··· SOURCE DATA ···

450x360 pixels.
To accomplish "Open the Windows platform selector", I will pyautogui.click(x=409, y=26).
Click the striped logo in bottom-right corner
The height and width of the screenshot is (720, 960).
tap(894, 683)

···

== ACTIVITY ==
The response must consist of all the data, reproduced without alteration.

== COMPLETED EXERCISE ==
450x360 pixels.
To accomplish "Open the Windows platform selector", I will pyautogui.click(x=409, y=26).
Click the striped logo in bottom-right corner
The height and width of the screenshot is (720, 960).
tap(894, 683)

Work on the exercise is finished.